(DATA SHOWN)
◆ ◆ ◆ ◆
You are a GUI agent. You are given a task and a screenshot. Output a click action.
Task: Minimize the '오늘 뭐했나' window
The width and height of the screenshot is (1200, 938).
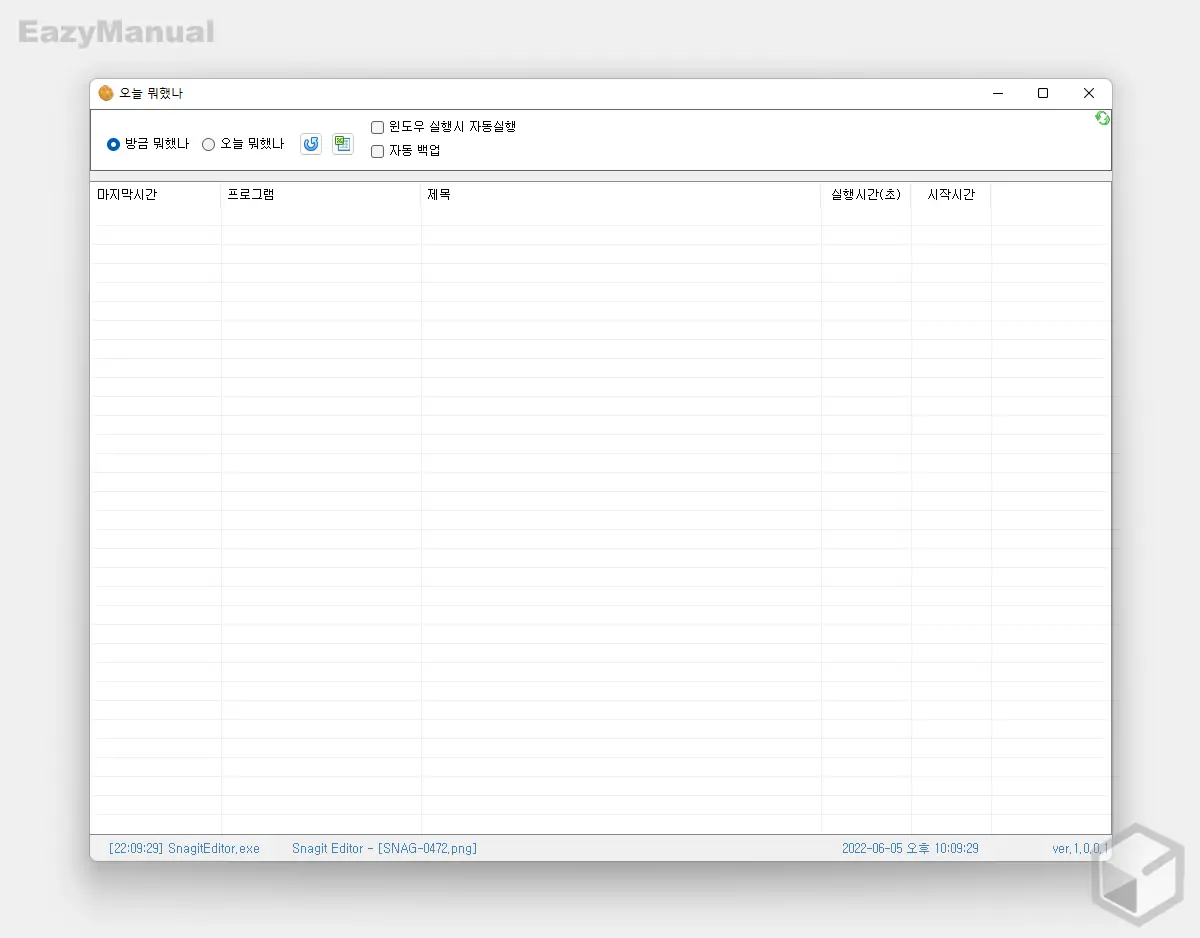(997, 93)
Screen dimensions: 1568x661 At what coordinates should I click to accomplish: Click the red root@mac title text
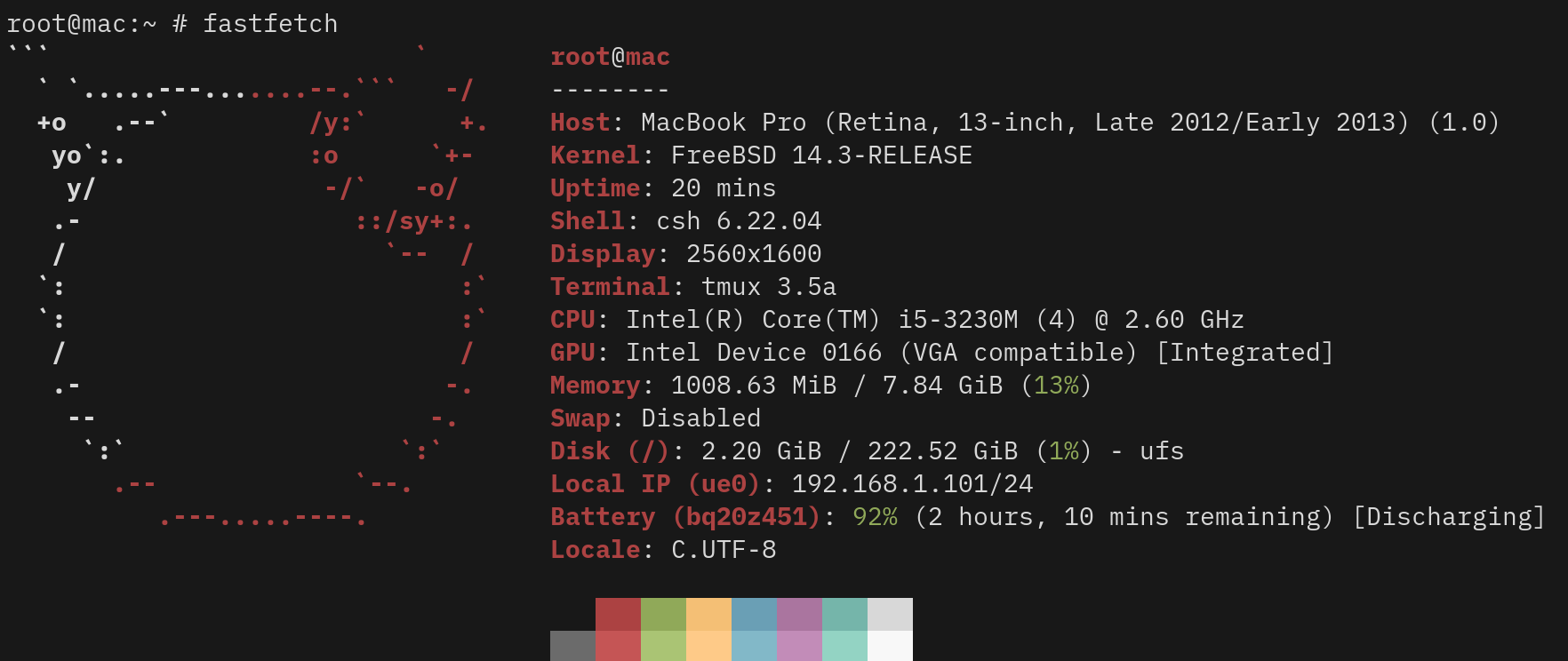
◆ ◆ ◆ ◆
(TRY IT)
Leaving out the pictures, restate word for word the lines above from the one containing "The width and" through the end of the records, both ends included.

(ANSWER BOX)
The width and height of the screenshot is (1200, 938).
(997, 93)
Screen dimensions: 1568x661 At what coordinates should I click to accomplish: Click the red root@mac title text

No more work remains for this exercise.